Chris Löwe war immer schon ein Typ klarer Worte. Nach dem 0:2 seines Klubs Dynamo Dresden bei Holstein Kiel am Donnerstag, das den Klassenerhalt in weite Ferne hat rücken lassen, platzte dem 31-Jährigen der Kragen und er attackierte die Deutsche Fußball Liga.

Mit tränenerstickter Stimme kritisierte der Verteidiger die Regeln rund um die Coronakrise, weil die Sachsen deshalb zwei Wochen später in den Spielbetrieb einsteigen mussten. Der DFB teilte am Freitag mit, dass Löwes Äußerungen kein Verfahren des Kontrollausschusses zur Folge haben.

Im Interview mit SPORT1 erklärt der frühere Dortmunder und Kaiserslauterer Löwe die Gründe seines Ausbruchs und die Gefühlswelt bei Dynamo vor dem Abstieg.

SPORT1: Herr Löwe, wie denken Sie nach einer Nacht darüber schlafen über Ihre Worte gestern nach dem Spiel?

Chris Löwe: Was am Donnerstag in der ganzen Emotionalität unterging, war, dass wir natürlich eine unterirdische Hinrunde gespielt haben. Was uns in die Situation gebracht hat, in der wir vor der Corona-Pause waren. Wir waren in der Rückrunden-Tabelle, glaube ich, Fünfter. Wir waren einen Punkt hinter dem Relegationsplatz, hatten alle Möglichkeiten, uns aus eigener Kraft da raus zu ziehen. Was danach mit uns passiert ist, das ist einfach eine Wettbewerbsverzerrung von ganz besonderem Ausmaß. Es gibt in der 2. Liga keinen Klub, der in jedem Spiel fünf, sechs Positionen wechseln muss und am Ende seine Ziele erreicht. Und dann gibt es noch etwas Wichtiges ...

SPORT1: Nämlich?

Löwe: Der Drei-Tages-Rhythmus ist für mich nicht das entscheidende Problem. Das entscheidende Problem ist, dass wir die einzigen sind, die diesen Rhythmus spielen und die einzigen in Deutschland und wahrscheinlich auch in Europa waren, die vor ihrem Re-Start in Heim-Quarantäne waren - also nicht in der Lage waren zu laufen, nur Fahrrad gefahren sind und dadurch die körperlichen Voraussetzungen auch noch mal ganz andere waren.

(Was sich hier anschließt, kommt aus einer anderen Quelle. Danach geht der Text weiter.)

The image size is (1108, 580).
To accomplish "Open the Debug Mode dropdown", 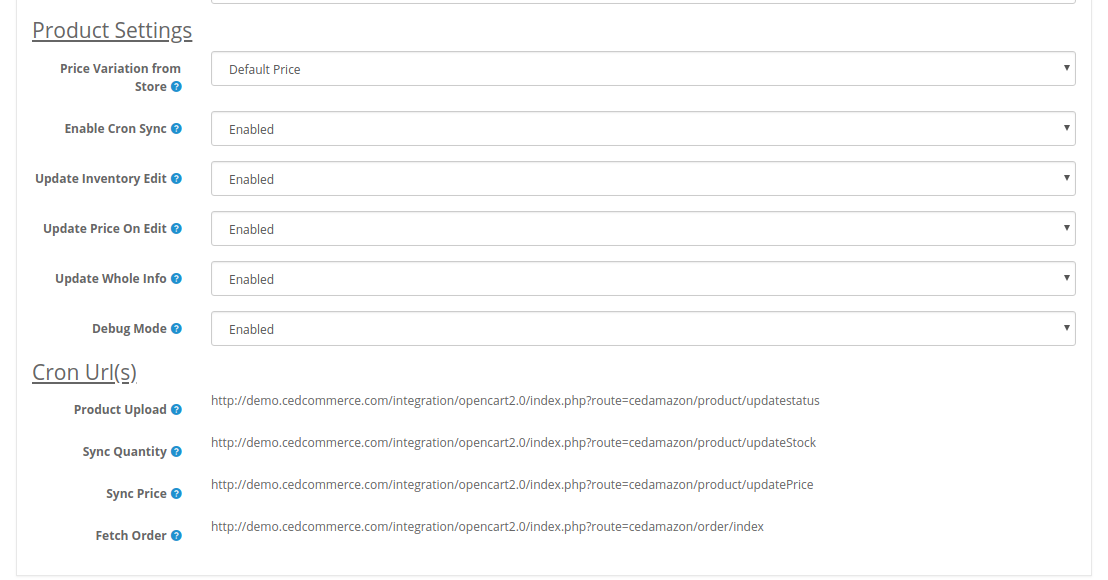I will [x=643, y=329].
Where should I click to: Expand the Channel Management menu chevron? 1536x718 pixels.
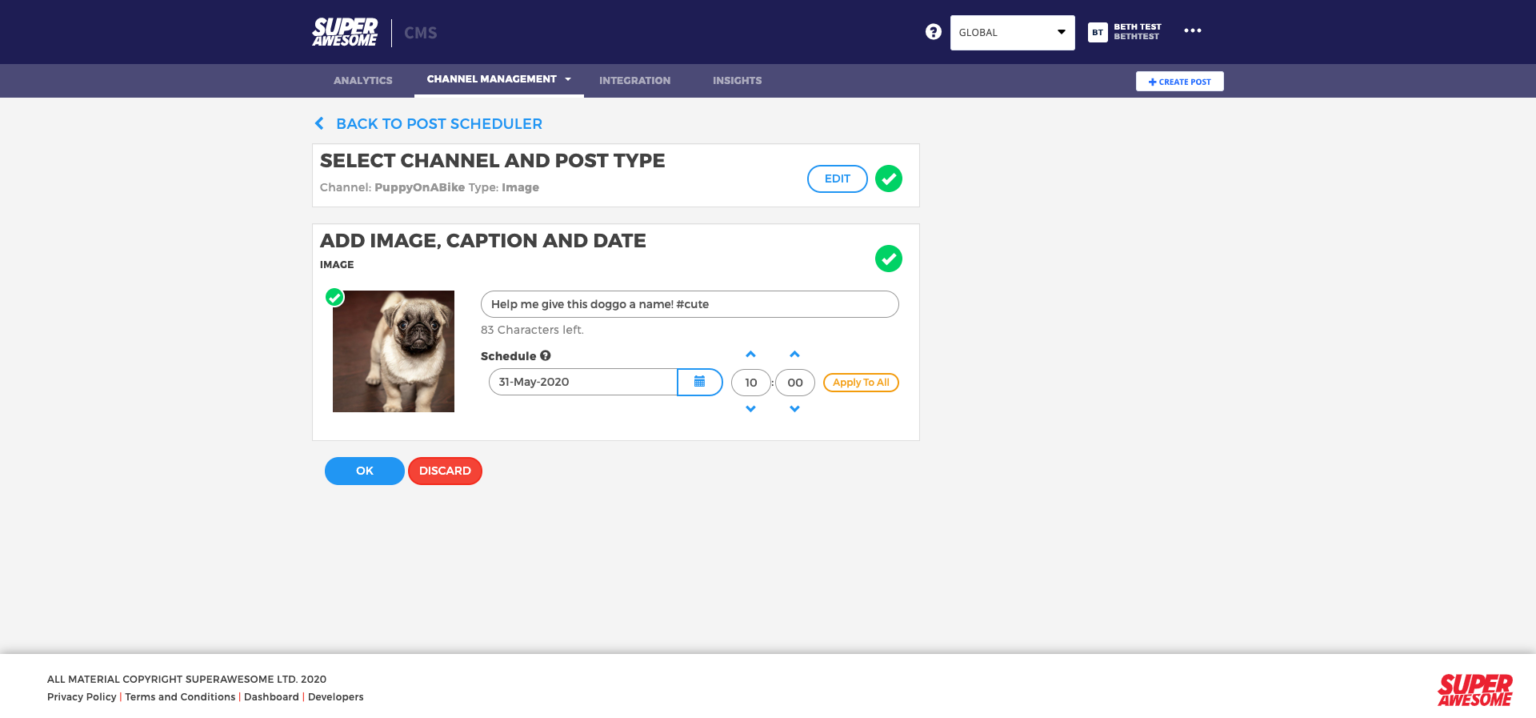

Löwe: Es geht allein darum, mit dem Produkt Geld zu verdienen

SPORT1: Sie haben die DFL kritisiert und gesagt denen wäre es "scheißegal", was mit Dynamo passieren würde.

Löwe: Ich bleibe dabei, dass man das Gefühl bekommt, dass es einzig und alleine darum geht, das Produkt weiterlaufen zu lassen, Geld damit zu verdienen und das alles so schnell wie möglich über die Bühne zu bringen, damit die Bundesliga und die 2. Liga die ersten Ligen der Welt sind und man gut dasteht und mehr Geld verdient werden kann. Wir hätten uns einfach eine faire Chance gewünscht, doch die haben wir definitiv nicht bekommen. Am Anfang der Corona-Zeit wurde ganz groß von diesem Solidaritätsgedanken gesprochen, doch den gibt es nicht. Wenn man gewollt hätte, dass es andere Lösung gegeben hätte, dann wäre das möglich gewesen. In anderen Ländern ist es auch möglich, über den 30. Juni hinaus zu spielen. Da enden die Spielerverträge auch am 30. Juni. Warum ist Deutschland nicht in der Lage dazu? Das frage ich mich vor allem vor dem Hintergrund, was bei uns passiert ist mit der Quarantäne-Zeit. Da hätte ich mir gewünscht, etwas mehr Flexibilität rein zu bringen und uns zumindest eine faire Chance zu geben, das in einem sportlichen Wettbewerb auszutragen.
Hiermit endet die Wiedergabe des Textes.